Awesome! Doc patches are great!
Now for the review. This isn't comprehensive, but here's a first pass at least.
A common problem is a missing 'the' in front of 'following'. I pointed it out in a few places, but there are more. Articles in English are tricky. 'Following' is particularly tricky though because 'following' without 'the' or 'a' in front of it is a verb (e.g., "The dog was following the boy" vs. "Hadoop has a following" or "See the following list of cool places to eat".). But hey, at least we don't have genders like the European languages though!
+other cases, like: Hadoop nodes running on virtualized platform, we have
+additional "hypervisor" layer, and its characteristics include:
I don't know how to parse this phrasing. It feels awkward. I'd probably rewrite as:
However for some cases, this is insufficient. Take for example Hadoop nodes running on a virtualized platform where there is an additional hypervisor layer. It has the following characteristics:
+- The communication price between VMs within the same hypervisor is lower
+than across hypervisor (physical host) which will have higher throughput,
+lower latency, and not generating physical network traffic.

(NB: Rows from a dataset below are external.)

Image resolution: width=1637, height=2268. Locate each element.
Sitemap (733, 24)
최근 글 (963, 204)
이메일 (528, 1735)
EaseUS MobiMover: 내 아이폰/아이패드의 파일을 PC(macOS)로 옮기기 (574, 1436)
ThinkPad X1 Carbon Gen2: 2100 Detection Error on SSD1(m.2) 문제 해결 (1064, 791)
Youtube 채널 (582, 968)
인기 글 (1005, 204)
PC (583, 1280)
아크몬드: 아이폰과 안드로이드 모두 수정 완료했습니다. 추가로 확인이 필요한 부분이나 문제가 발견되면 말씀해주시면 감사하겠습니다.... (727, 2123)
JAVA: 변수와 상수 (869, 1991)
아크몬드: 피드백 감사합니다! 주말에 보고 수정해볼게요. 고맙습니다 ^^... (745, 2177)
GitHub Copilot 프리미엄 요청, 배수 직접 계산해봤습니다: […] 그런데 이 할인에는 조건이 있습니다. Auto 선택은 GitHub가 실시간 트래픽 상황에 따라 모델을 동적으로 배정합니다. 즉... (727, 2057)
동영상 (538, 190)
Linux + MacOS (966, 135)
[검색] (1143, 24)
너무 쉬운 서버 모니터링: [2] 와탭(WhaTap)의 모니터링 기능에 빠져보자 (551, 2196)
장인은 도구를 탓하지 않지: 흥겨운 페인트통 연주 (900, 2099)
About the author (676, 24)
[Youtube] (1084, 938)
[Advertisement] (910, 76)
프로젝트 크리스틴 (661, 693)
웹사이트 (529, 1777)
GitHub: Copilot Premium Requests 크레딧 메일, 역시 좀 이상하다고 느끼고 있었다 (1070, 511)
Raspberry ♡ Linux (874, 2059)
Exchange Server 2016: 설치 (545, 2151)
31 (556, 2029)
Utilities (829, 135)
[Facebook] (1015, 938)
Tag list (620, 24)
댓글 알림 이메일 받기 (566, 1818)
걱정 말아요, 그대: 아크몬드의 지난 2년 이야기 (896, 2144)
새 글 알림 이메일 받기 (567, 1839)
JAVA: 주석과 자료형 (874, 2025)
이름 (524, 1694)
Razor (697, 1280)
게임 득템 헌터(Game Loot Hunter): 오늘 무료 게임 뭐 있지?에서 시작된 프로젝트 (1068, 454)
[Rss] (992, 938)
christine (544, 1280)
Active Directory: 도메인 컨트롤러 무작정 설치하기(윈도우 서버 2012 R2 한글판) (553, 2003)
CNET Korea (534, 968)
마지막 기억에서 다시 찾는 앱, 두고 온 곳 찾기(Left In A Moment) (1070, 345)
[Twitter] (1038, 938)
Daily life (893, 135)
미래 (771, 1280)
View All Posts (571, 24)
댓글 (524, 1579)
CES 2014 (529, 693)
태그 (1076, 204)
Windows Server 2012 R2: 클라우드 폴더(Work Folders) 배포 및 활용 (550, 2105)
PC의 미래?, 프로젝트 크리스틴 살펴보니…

Same sort of problem. I'd probably rephrase a bit:
"The communication price between multiple VMs running on one physical host is lower than the communication price between processes on multiple physical hosts. In addition to the multiple VMs having higher throughput and lower latency between themselves, they do not generate any network traffic on the wire."
transparent for Hadoop, so
'for' should be 'to'. Hadoop (period). (new sentence) So
like the following:
layer, following polices
+in hdfs are refined:
the following. HDFS.
+- Replica placement policy
I have a feeling bullet points in front of all the items listed under this section may render better. I need to play with it though.
of the writer
on another node
if the node of the writer
The remaining replicas are placed randomly across rack and node group to
+ meet minimum restriction.
I'm confused by this since there are missing articles and/or plurals here. Does this mean randomly across the remaining racks or randomly across all racks including the writer's rack?
At the node level
At the block level
Reliability: By never placing more than one replicas on the same node
+group(physical host), in case of node group failure, only one replica is
+lost at maximum.
Awkward phrasing. I'd probably rewrite as:
"Reliability: By never placing more than one replica in the same node
group (aka physical host), only one replica is lost at maximum in case of node group failure."
than a remote
+3-layer topology tends to support different failure and locality topologies
+which is primarily driven from the perspective of virtualization, however,
+it is also possible to use the feature support other scenarios, such as
+those relating to failures of power supplies, arbitrary sets of physical
+servers, or collections of servers from same hardware purchase cycle.
This paragraph feels like it should be up closer to the top of these changes.